═══ WORKING DATA

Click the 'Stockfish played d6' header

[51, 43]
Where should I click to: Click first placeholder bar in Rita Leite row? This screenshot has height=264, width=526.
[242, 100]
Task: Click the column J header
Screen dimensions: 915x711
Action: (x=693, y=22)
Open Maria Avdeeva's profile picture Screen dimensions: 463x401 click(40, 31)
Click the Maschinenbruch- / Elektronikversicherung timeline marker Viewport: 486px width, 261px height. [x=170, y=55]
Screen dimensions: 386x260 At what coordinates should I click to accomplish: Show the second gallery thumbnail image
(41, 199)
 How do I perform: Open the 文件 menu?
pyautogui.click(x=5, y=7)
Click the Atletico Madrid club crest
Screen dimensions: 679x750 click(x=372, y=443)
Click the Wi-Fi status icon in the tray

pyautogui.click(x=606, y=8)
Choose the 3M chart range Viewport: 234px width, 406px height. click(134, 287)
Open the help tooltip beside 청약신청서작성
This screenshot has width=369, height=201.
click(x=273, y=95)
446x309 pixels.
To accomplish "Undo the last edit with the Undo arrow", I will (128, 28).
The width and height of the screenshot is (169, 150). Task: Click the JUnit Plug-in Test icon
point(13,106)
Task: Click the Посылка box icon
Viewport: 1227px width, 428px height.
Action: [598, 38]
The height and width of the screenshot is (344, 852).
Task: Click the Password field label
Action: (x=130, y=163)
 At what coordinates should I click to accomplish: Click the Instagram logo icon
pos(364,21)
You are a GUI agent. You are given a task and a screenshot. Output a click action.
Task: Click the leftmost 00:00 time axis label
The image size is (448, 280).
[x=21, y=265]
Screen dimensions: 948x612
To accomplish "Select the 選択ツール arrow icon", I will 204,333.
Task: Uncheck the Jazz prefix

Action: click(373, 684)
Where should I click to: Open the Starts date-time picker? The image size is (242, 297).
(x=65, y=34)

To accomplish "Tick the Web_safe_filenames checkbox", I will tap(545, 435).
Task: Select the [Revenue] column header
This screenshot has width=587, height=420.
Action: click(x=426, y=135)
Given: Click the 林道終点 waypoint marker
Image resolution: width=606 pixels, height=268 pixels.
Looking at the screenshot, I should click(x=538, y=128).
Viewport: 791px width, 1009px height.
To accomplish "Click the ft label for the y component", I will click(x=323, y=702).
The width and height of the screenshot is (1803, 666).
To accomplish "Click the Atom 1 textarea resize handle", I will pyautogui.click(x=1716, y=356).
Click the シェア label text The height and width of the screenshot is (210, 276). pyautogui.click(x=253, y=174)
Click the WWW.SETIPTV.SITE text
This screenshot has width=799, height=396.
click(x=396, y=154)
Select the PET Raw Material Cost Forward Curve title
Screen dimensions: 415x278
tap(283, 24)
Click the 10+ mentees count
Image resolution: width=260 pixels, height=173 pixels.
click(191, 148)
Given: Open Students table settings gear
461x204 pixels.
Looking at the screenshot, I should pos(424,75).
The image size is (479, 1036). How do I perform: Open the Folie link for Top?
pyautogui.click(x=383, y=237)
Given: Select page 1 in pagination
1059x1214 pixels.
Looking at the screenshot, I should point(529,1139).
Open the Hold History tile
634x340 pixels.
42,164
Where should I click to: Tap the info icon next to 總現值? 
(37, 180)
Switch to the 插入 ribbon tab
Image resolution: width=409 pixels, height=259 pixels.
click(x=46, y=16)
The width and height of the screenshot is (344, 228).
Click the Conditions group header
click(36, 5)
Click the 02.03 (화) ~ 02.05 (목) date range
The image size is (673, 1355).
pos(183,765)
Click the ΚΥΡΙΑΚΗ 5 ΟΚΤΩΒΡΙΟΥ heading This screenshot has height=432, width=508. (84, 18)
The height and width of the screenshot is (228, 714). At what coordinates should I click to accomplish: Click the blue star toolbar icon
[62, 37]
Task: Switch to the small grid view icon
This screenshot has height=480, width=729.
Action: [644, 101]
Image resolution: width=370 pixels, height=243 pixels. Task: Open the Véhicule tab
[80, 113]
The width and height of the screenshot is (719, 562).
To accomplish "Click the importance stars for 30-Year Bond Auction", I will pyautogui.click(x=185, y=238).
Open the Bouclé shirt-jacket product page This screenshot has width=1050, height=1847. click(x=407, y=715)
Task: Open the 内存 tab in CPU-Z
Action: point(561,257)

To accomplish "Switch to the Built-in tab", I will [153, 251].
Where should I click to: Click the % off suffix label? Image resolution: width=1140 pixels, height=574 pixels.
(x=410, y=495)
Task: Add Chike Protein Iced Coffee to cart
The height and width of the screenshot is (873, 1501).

══════

PROBLEM TO SOLVE: Using the entries above, extract exactly the span from the line with "Task: Select the [Revenue] column header" to the line with "Select the PET", both lines included; leave out everything else.

RESULT OF THIS TASK:
Task: Select the [Revenue] column header
This screenshot has width=587, height=420.
Action: click(x=426, y=135)
Given: Click the 林道終点 waypoint marker
Image resolution: width=606 pixels, height=268 pixels.
Looking at the screenshot, I should click(x=538, y=128).
Viewport: 791px width, 1009px height.
To accomplish "Click the ft label for the y component", I will click(x=323, y=702).
The width and height of the screenshot is (1803, 666).
To accomplish "Click the Atom 1 textarea resize handle", I will pyautogui.click(x=1716, y=356).
Click the シェア label text The height and width of the screenshot is (210, 276). pyautogui.click(x=253, y=174)
Click the WWW.SETIPTV.SITE text
This screenshot has width=799, height=396.
click(x=396, y=154)
Select the PET Raw Material Cost Forward Curve title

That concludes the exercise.